# [Your assignment]
Return, with both end lines included, exactly what the data below holds from the line with "Viewport: 642px width, 395px height." through the line with "The height and width of the screenshot is (491, 840).", though not the pictures.
[Opening Record set section]
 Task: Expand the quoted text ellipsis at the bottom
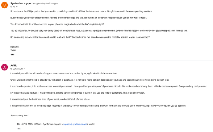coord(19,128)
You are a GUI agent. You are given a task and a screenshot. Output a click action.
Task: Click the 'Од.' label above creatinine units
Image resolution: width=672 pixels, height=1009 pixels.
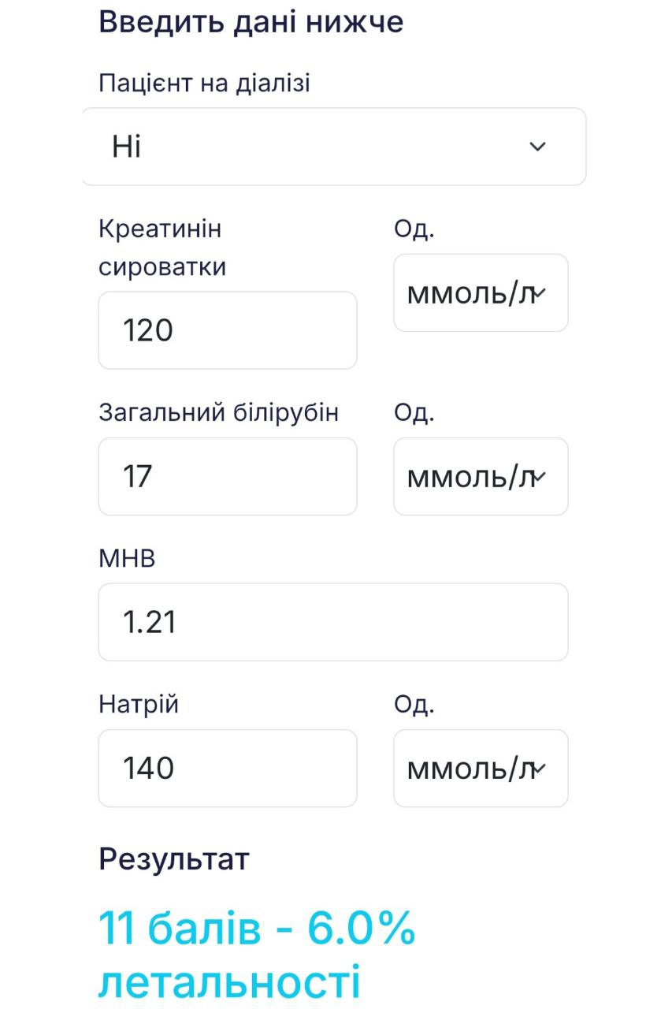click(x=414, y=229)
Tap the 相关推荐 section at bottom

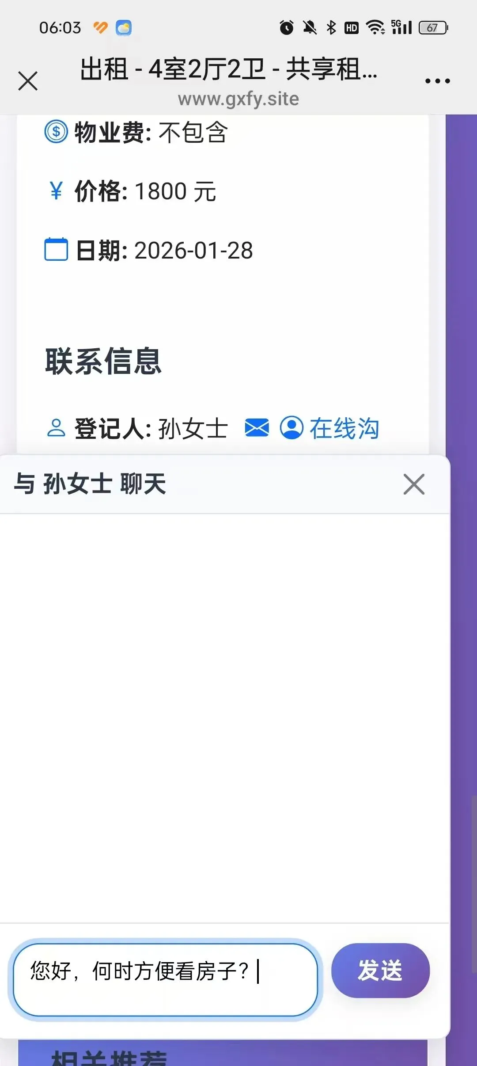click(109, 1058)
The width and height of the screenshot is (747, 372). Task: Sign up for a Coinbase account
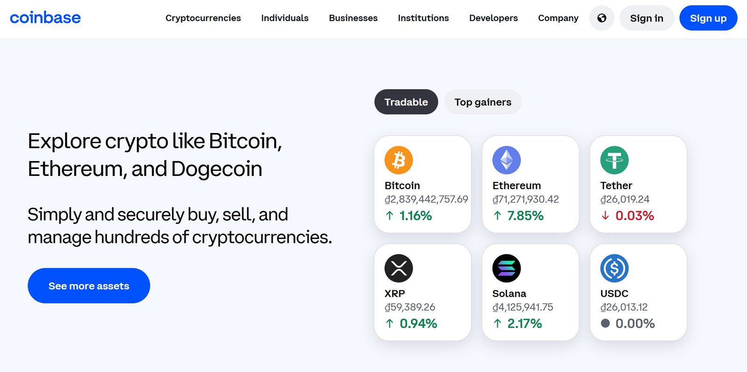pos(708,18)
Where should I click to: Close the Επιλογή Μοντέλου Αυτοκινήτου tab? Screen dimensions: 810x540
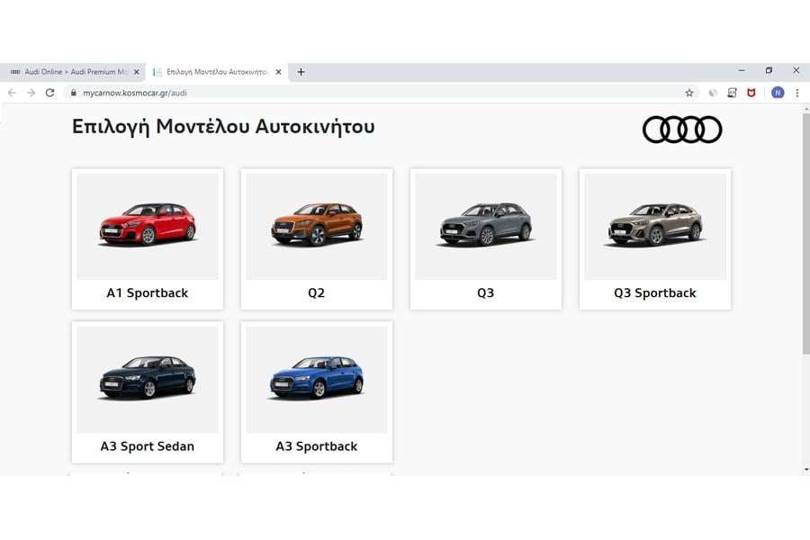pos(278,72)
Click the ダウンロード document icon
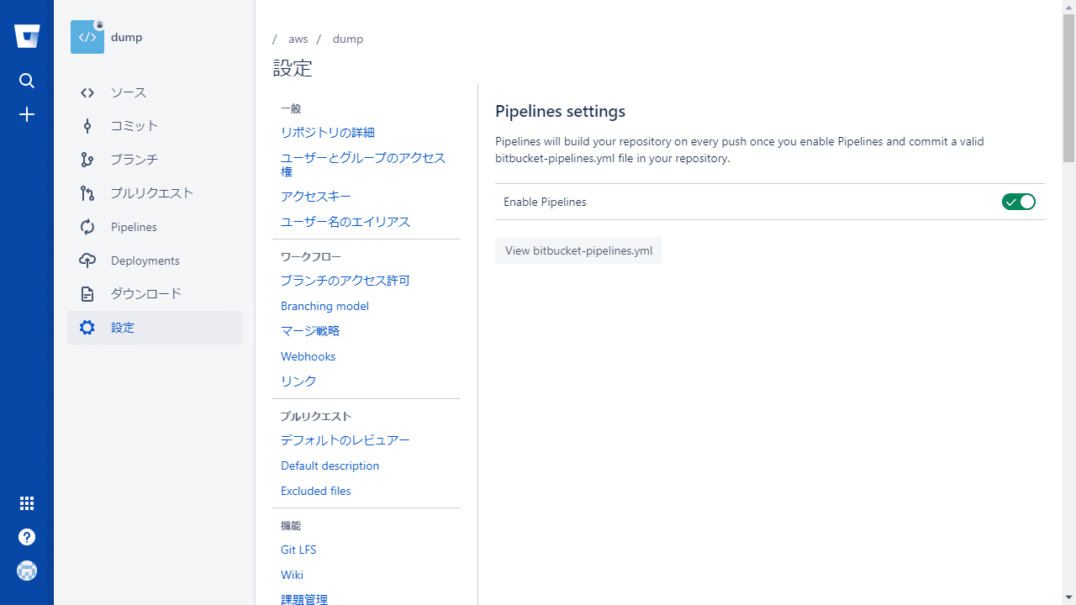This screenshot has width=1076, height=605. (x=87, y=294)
[Closing Record set section]
[Opening Record set section]
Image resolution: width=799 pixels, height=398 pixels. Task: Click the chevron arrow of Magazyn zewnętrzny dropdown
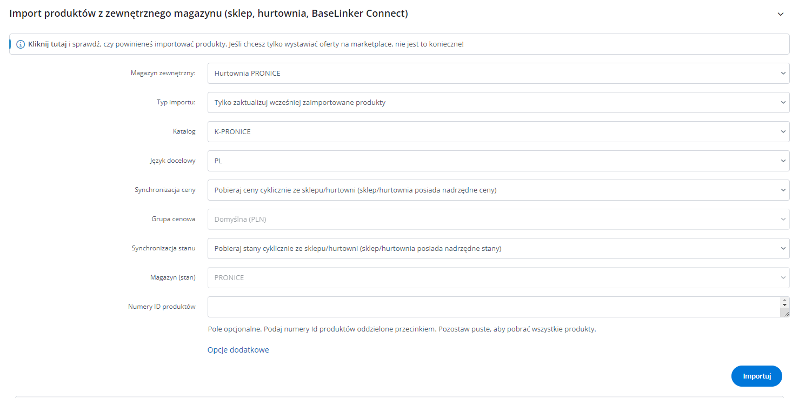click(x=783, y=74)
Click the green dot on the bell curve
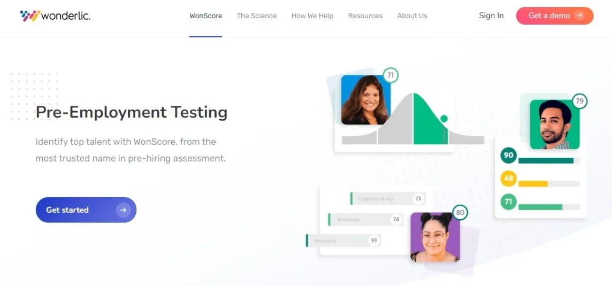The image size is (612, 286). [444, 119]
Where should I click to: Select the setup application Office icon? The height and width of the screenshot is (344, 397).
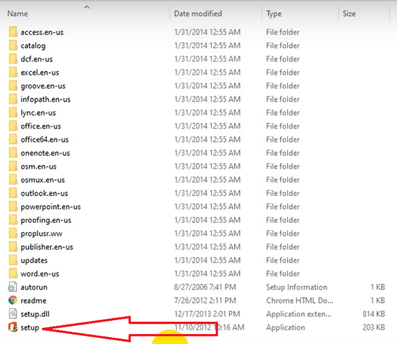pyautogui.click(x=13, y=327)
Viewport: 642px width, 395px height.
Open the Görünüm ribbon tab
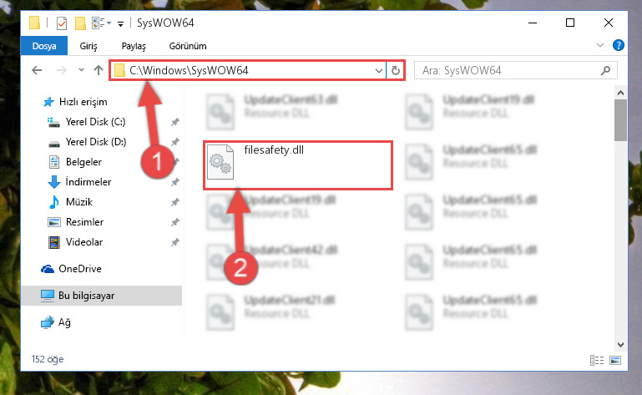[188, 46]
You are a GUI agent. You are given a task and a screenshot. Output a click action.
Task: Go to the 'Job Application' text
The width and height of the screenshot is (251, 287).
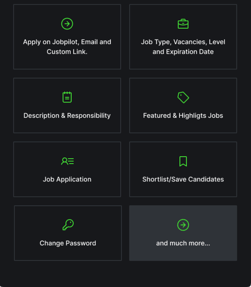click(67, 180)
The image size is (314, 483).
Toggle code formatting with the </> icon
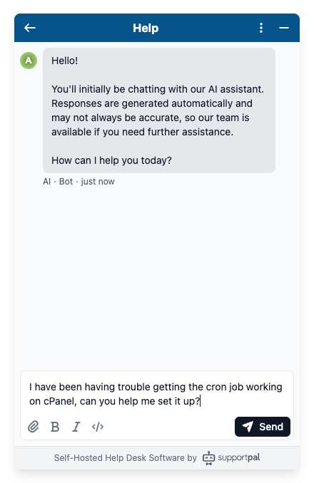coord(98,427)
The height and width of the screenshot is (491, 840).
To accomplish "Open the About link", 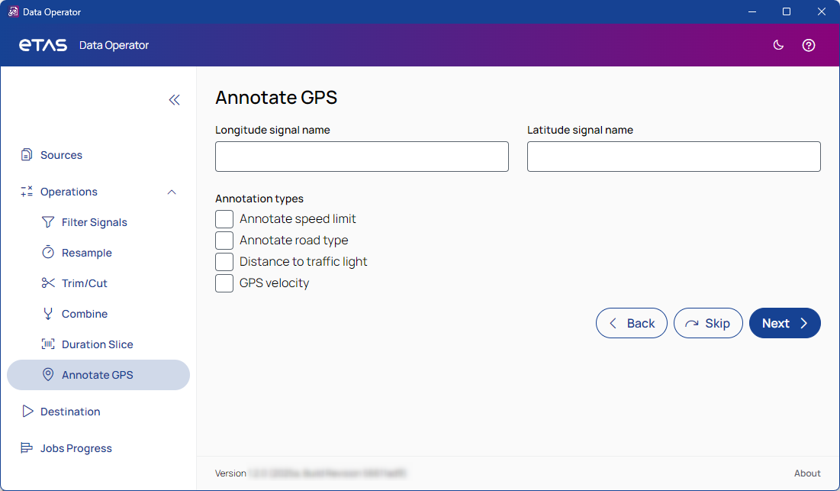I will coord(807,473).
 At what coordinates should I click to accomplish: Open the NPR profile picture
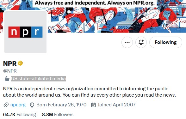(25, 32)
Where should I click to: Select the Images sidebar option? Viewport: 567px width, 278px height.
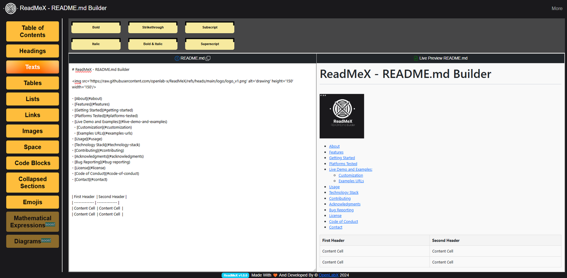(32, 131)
[Closing Record set section]
[Opening Record set section]
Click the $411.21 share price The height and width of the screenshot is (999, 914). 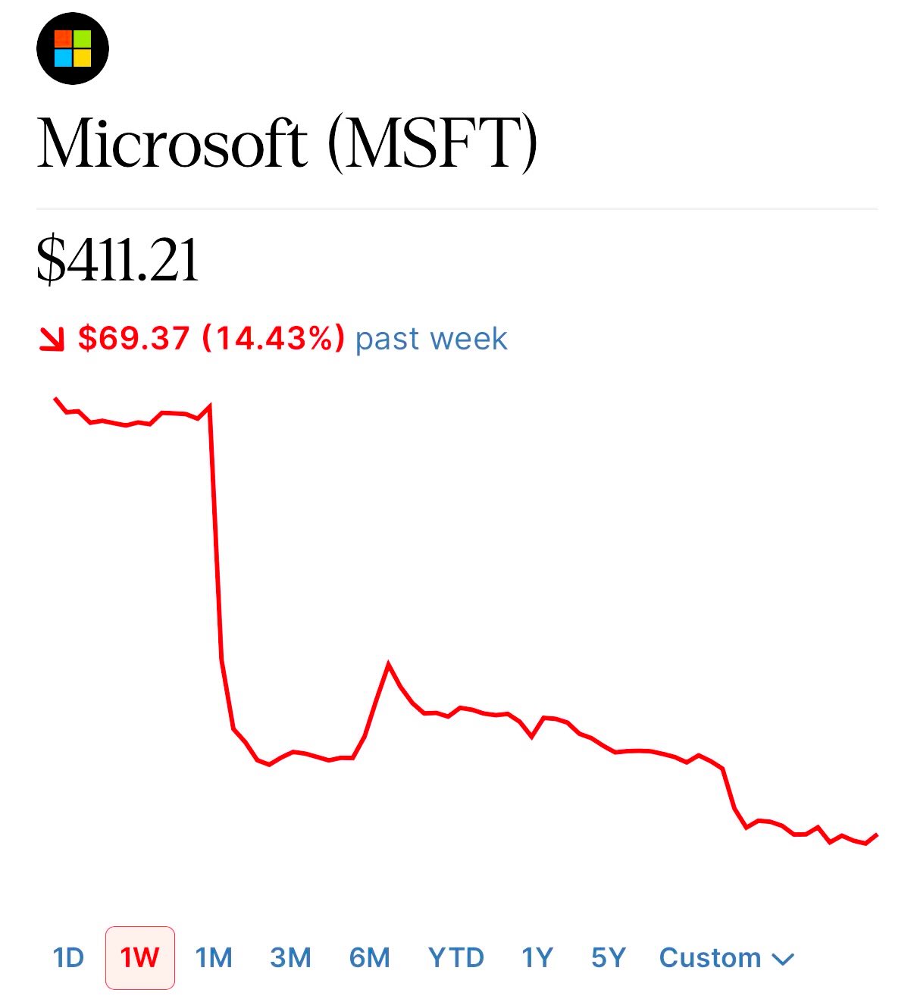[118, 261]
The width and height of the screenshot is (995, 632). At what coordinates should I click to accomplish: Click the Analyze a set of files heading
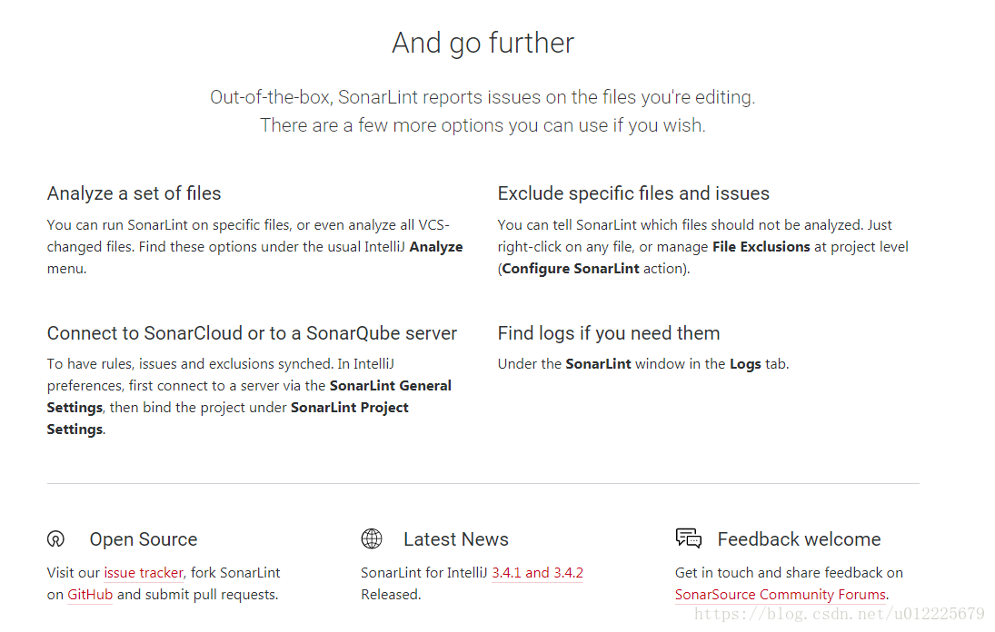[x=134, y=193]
[Closing Record set section]
# [Result of the exercise]
Viewport: 642px width, 395px height.
Open the Görünüm ribbon tab
[188, 46]
You are a GUI agent. You are given a task and a screenshot. Output a click action.
Task: Go to the 'Job Application' text
The width and height of the screenshot is (251, 287).
click(67, 180)
The image size is (314, 483).
Toggle code formatting with the </> icon
coord(98,427)
The height and width of the screenshot is (491, 840).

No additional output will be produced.